Edward Morgan Forster was born in London in 1879. His father, an architect, died when Forster was very young, and he was raised by his mother and a great aunt. A bright student, Forster attended Cambridge University, from which he graduated in 1901. He spent much of the next decade traveling and living abroad. Many of his observations and experiences from this time were later revived in his fiction, most notably A Room with a View (1908), which chronicles the experiences of a group of English people vacationing in Italy, and A Passage to India (1924), which focuses on the racial misunderstandings and cultural hypocrisies that characterized the complex interactions between the Indians and the English toward the end of the British occupation of India.
 
In 1910, Forster achieved his first major literary success with Howards End, considered by many critics to be his greatest novel.
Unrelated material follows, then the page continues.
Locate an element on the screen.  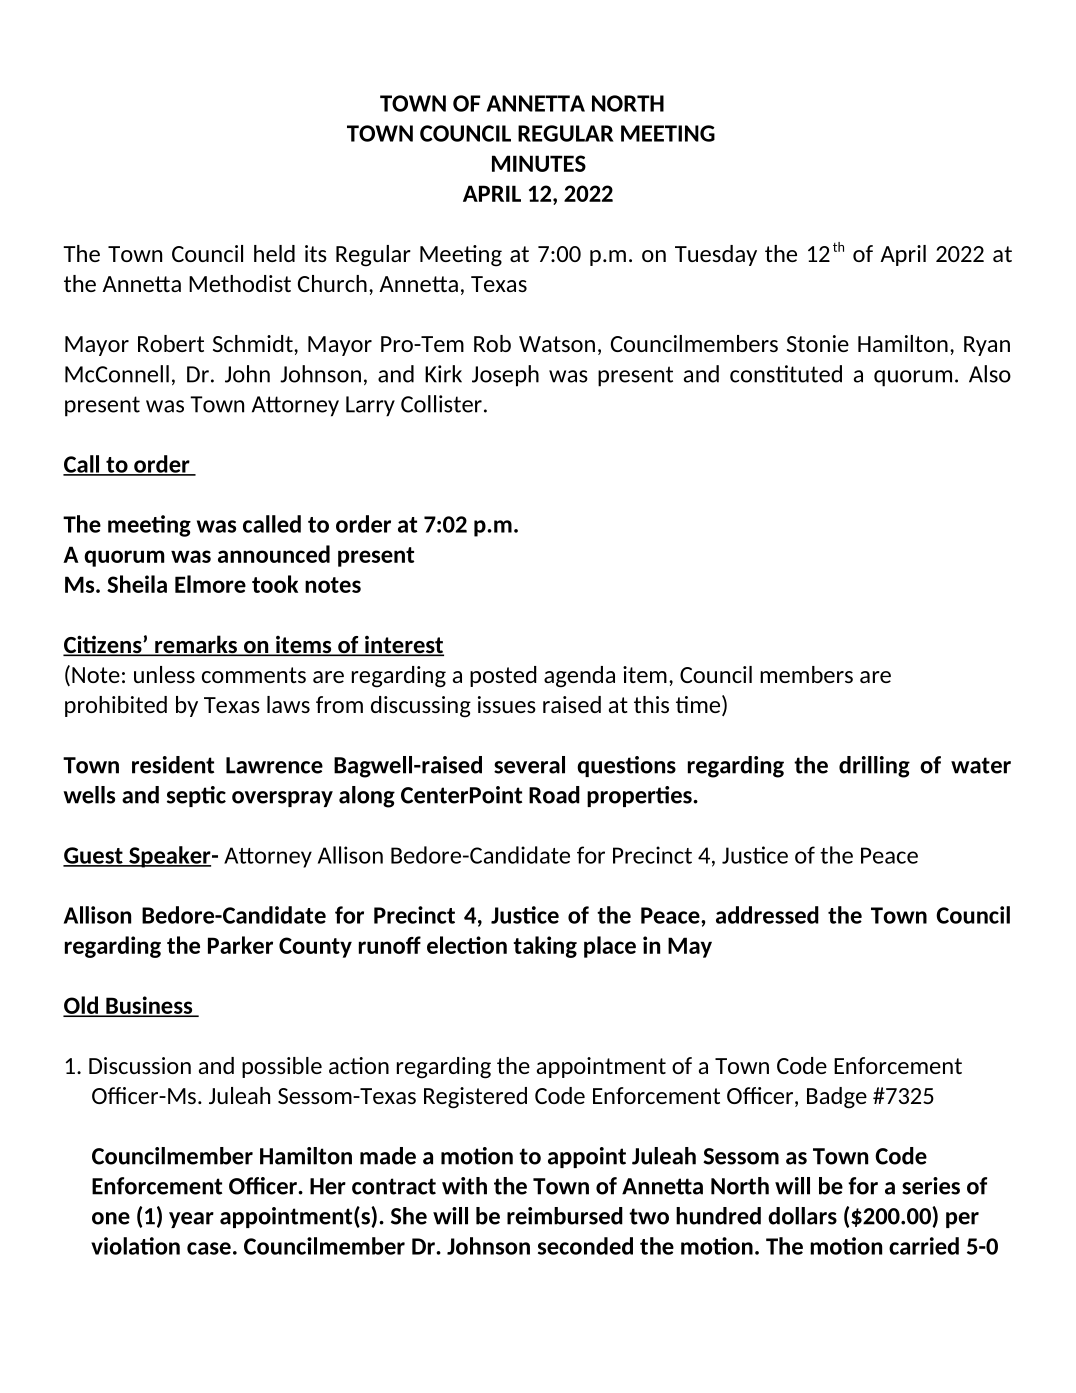
drilling is located at coordinates (874, 767).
A symbolic exploration of the social, economic, and philosophical forces at work in England in the years before World War I, Howards End uses three families (the Schlegels, the Wilcoxes, and the Basts) to explore the competing idealism and materialism of the upper classes, and to explore the belittling effects of poverty on the human soul. A deft treatment of a large theme, Howards End won widespread acclaim upon its original publication, and established Forster as one of England's most important writers--a reputation he would hold for the rest of his life, though after 1924 he lived for 46 years and never wrote another novel.
 
Forster's style is marked by his sympathy for his characters, his ability to see more than one side of a single story, and his fondness for simple, symbolic stories that neatly encapsulate large-scale problems and conditions. These tendencies are all evident in Howards End, which also features a highly nuanced exploration of gender relations in the post-Victorian era.
 
After completing A Passage to India, Forster's output decreased, and he mostly contented himself with writing critical essays. In 1946, he accepted a fellowship at Cambridge University; he remained in Cambridge until his death in 1970.